That was cool with me. After everything we’d been through, it would have been weird to not at least try to say hello, especially since we were less than fifty feet from each other at the time. The truth is I’m not all that sure we had anything to talk about. I guess he felt the same and I didn’t take it personally.
See, Tyler and I never really had any kind of major falling out. Of course there were disagreements, some of them pretty heated, but that is to be expected when you’ve got a group of twenty-somethings out there on the road trying to get something that had never been done before off the ground. And make no mistake about it, what we were producing had not been seen before in the black community. Don’t get me wrong, gospel plays had been around forever. It’s just that what we created was something beyond the typical nonsense presented on the so-called Chitlin Circuit back then. We knew we had something special, and we fought tooth and nail to get it out there.
Working with that kind of passion is bound to cause conflict and, yes, we butted heads more than a few times. Through it all though, we never lost focus on the big picture. We knew if we could find a way to get the show up and in front of the right audience, we could be successful. Was it easy? No, of course not, but we leaned on each other and that, as much as anything else, is what made it worthwhile. To me, there’s nothing more rewarding than being able to share success with the very people who were side-by-side with me during the bad times. I’ve learned that not everybody feels that way.
“Melvin Childs,” he said dramatically as I stood up from my seat in the second row.

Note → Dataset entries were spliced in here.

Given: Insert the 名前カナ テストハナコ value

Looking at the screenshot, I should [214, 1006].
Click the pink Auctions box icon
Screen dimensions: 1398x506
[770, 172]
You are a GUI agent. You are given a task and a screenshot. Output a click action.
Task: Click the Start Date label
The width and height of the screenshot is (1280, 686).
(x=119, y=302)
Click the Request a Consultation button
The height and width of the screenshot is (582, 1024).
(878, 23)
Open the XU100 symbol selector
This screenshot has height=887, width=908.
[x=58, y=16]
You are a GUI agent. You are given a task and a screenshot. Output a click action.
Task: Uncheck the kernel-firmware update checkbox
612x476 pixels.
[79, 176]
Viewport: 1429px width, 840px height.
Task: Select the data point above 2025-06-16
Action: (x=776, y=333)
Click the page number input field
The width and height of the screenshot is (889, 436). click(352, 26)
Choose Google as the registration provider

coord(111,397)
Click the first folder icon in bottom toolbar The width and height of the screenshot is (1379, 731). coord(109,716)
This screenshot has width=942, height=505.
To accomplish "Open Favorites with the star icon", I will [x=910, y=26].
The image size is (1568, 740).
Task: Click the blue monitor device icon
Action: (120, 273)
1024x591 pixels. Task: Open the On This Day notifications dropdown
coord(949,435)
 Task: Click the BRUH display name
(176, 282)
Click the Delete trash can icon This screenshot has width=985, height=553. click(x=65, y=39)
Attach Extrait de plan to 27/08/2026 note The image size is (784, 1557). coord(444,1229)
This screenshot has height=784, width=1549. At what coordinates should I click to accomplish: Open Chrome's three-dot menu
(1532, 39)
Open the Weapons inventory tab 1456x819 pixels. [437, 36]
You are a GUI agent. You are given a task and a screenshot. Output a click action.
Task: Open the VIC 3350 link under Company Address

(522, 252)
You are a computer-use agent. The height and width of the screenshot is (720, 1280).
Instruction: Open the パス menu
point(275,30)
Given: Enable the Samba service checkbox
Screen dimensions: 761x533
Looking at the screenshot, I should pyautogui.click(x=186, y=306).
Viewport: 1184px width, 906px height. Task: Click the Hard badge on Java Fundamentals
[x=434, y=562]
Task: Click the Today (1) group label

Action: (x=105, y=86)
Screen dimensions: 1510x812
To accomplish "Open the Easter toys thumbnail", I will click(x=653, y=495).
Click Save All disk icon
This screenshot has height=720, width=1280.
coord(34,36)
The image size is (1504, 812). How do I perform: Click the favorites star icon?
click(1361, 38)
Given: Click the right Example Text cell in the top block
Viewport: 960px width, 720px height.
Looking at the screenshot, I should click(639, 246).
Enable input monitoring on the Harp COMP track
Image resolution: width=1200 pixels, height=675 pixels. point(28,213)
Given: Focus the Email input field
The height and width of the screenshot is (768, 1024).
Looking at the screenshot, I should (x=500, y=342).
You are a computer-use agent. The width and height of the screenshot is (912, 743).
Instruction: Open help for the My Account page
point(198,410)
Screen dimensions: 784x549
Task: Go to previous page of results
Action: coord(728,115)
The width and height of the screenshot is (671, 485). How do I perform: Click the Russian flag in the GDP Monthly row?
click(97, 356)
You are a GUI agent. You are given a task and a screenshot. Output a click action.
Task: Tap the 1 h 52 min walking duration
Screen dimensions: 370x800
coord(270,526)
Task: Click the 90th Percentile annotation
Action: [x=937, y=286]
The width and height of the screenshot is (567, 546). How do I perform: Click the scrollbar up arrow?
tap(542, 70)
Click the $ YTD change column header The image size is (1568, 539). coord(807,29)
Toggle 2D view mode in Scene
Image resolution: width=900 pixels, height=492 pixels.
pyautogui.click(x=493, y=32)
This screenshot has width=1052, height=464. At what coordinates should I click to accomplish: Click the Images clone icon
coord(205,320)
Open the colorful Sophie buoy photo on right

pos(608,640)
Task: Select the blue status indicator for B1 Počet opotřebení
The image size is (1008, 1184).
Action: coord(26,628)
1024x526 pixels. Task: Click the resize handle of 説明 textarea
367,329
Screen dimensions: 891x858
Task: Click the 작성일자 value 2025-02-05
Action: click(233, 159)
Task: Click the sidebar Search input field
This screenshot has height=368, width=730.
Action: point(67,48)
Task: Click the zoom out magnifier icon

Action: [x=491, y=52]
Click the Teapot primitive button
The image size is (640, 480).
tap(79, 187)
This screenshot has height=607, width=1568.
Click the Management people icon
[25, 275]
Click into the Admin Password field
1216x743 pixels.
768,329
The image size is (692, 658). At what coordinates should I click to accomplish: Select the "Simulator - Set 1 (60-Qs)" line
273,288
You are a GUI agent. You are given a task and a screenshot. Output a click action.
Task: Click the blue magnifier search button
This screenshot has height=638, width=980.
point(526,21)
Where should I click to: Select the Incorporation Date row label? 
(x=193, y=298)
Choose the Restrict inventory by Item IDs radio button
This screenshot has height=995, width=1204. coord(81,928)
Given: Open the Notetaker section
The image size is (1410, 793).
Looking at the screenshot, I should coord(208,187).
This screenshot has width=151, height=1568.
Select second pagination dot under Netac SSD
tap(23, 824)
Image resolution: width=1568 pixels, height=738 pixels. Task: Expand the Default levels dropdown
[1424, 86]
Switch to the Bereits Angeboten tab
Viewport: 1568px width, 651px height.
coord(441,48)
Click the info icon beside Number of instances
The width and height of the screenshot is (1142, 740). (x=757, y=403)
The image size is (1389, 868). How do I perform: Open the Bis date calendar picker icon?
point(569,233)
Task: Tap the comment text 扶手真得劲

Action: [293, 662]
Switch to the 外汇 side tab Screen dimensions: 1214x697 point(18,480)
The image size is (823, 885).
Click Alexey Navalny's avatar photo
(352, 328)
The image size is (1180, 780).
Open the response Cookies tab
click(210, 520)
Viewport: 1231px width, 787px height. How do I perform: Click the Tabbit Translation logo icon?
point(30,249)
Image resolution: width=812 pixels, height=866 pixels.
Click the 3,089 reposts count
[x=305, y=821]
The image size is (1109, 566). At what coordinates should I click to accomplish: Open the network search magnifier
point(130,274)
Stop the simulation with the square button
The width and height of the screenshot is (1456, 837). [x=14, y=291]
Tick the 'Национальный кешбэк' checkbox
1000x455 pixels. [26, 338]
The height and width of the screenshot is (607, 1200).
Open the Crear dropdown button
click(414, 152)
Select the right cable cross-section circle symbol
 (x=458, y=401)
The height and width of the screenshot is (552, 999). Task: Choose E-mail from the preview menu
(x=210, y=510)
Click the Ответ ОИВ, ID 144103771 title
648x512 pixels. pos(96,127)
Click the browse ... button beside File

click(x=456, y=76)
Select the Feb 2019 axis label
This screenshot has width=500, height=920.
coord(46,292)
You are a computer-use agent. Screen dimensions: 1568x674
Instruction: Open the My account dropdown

The performance was finished and, as is his custom, Tyler was on stage addressing the audience. I had no idea he would call me out by name, and I had even less idea what he was about to say. “Not many people know this, but Melvin here was my very first promoter until he decided to leave me for bigger and better things. How’s that workin’ out for ya?” he asked sarcastically as he folded his arms in front of him and flashed his most charismatic smile. He got the laugh he was going for as I sat back down. The fact that it was at my expense didn’t bother me nearly as much as the characterization of my role as merely a promoter.
The drive home was quiet. My seven year old son was with me and as I looked over at him dozing off in the passenger seat, I couldn’t help but feel like a failure. The emotion I felt in that moment was raw and the entire weight of those years came down on me all at once. It’s a significant moment in any young man’s life when he sees his father cry for the first time. I was lucky little Melvin was sleeping so that I wouldn’t have to explain my tears. Not these tears, not like this.
Seeing Tyler on that stage and having him mock me in front of my son the way he did was incredibly insulting. What would it have cost him to be gracious? What would he have sacrificed to simply say thank you for all I had done? And believe me, I did a LOT. I sacrificed more than he could possibly know to launch his career and now he was acting as if my being a part of his story would somehow diminish what he had accomplished. It would have been one thing to just ignore me and pretend I wasn’t there. I could have accepted that as just an ego driven slight. But to spit in my face like that … and laugh about it?! No, this was beyond just insulting. The anger was building but I had nowhere to vent it. All I could do was clench the steering wheel and swallow my pride as I made my way through town to my home.
It was a long ride home that night. A quiet ride. There were so many things I wanted to say. So many things I wished I had done differently but life doesn’t come with a time machine. We can’t go back, as much as we sometimes wish we could. We have to accept the past, learn from it and move forward. For the most part, I think I’ve done exactly that. I worked hard to get beyond the bitterness and anger and honestly, I thought I had; at least until that night.
That night was a turning point for me. Until that night, I had defended Tyler to anyone close enough to me to know the true story. I’m talking about the truth; not the spin he puts out on Oprah or the half-truth you can read on his website. I’m talking about the real story of how he went from being a failed playwright performing in churches for fifty people, to being Tyler Perry. I’m talking about the time in the beginning when I had lost my job and would take money from my wife and send it to Tyler to help pay his bills. I know what happened because I was there and, what’s more important, Tyler knows I was there.
His...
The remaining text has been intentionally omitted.